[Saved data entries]
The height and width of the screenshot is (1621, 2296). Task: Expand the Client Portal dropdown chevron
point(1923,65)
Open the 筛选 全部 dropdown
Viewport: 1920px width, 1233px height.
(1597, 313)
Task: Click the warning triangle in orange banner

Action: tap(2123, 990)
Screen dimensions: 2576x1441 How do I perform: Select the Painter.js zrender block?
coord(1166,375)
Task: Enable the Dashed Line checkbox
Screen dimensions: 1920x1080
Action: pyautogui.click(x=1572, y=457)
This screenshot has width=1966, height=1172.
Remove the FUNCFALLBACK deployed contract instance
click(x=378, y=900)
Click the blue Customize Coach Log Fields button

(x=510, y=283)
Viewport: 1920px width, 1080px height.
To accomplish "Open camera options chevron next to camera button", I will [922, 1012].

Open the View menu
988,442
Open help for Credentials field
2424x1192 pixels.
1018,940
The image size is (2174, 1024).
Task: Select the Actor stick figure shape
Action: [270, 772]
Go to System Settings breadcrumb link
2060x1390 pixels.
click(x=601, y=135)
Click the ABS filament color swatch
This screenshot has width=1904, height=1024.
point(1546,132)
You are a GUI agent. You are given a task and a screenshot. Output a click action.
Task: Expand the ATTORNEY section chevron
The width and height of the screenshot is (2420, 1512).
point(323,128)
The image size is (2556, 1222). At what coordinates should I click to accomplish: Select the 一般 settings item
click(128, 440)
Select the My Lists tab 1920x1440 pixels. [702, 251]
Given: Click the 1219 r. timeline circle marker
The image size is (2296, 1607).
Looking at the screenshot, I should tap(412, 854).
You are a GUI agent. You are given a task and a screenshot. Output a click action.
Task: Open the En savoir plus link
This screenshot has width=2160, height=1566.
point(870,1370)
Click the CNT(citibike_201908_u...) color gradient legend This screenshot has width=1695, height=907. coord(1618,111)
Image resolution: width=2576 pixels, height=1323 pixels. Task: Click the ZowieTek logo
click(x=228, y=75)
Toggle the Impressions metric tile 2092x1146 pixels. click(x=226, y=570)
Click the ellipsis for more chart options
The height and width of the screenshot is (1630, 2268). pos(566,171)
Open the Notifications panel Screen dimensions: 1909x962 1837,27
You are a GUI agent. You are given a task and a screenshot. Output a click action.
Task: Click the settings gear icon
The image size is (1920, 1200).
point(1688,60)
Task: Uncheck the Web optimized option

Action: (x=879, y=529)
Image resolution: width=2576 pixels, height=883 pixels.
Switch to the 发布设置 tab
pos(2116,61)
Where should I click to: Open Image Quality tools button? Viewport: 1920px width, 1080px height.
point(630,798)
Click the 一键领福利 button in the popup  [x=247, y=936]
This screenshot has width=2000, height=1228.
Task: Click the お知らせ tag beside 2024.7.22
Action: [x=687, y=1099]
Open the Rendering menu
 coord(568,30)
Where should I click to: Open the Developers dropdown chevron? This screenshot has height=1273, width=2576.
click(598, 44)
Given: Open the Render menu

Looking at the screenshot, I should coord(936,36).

### TASK
Of the entries above, repeat exactly the lines between the line with "This screenshot has width=2160, height=1566." and the line with "Toggle the Impressions", inclusive, and no others.

### SOLUTION TO THE EXERCISE
This screenshot has width=2160, height=1566.
point(870,1370)
Click the CNT(citibike_201908_u...) color gradient legend This screenshot has width=1695, height=907. coord(1618,111)
Image resolution: width=2576 pixels, height=1323 pixels. Task: Click the ZowieTek logo
click(x=228, y=75)
Toggle the Impressions metric tile 2092x1146 pixels. click(x=226, y=570)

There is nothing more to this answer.